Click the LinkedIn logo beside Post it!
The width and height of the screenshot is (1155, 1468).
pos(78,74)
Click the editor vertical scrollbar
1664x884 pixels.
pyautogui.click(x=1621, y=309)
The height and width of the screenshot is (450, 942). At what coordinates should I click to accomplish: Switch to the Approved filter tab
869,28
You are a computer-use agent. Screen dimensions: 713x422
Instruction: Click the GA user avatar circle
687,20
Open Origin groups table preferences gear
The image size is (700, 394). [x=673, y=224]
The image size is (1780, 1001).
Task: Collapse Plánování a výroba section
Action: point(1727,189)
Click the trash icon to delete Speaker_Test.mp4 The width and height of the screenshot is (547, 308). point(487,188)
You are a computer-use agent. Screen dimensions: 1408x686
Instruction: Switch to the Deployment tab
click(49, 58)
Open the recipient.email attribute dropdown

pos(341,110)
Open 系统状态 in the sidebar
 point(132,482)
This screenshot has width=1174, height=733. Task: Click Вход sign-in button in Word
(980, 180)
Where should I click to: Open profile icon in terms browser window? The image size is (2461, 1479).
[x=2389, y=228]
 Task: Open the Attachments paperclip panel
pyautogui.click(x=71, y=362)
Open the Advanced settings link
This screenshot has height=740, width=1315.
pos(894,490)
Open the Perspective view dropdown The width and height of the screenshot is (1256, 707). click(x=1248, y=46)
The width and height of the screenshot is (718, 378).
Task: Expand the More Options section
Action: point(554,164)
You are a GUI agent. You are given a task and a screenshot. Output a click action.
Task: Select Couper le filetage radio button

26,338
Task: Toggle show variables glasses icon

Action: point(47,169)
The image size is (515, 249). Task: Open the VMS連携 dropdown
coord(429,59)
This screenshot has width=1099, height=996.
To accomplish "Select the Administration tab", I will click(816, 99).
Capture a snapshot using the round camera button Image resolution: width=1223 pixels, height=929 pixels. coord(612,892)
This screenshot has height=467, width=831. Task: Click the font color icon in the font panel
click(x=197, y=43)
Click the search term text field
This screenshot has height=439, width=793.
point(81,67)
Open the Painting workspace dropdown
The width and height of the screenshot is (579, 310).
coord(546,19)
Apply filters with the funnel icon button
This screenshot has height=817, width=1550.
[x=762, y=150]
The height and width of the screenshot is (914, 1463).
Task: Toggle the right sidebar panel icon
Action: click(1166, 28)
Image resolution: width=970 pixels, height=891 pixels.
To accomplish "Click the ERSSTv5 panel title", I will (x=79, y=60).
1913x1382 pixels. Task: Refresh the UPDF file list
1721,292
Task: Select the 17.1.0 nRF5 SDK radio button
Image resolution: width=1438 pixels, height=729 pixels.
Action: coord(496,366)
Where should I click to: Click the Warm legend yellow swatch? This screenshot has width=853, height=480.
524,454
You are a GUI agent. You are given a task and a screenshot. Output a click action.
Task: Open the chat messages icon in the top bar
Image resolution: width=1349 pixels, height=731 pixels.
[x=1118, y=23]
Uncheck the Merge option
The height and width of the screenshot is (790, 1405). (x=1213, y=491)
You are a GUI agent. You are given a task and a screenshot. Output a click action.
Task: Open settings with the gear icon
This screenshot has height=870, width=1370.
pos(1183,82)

####

** What to produce **
Copy each line of the material where "with" is found.

** Exercise response **
Apply filters with the funnel icon button
Task: Open settings with the gear icon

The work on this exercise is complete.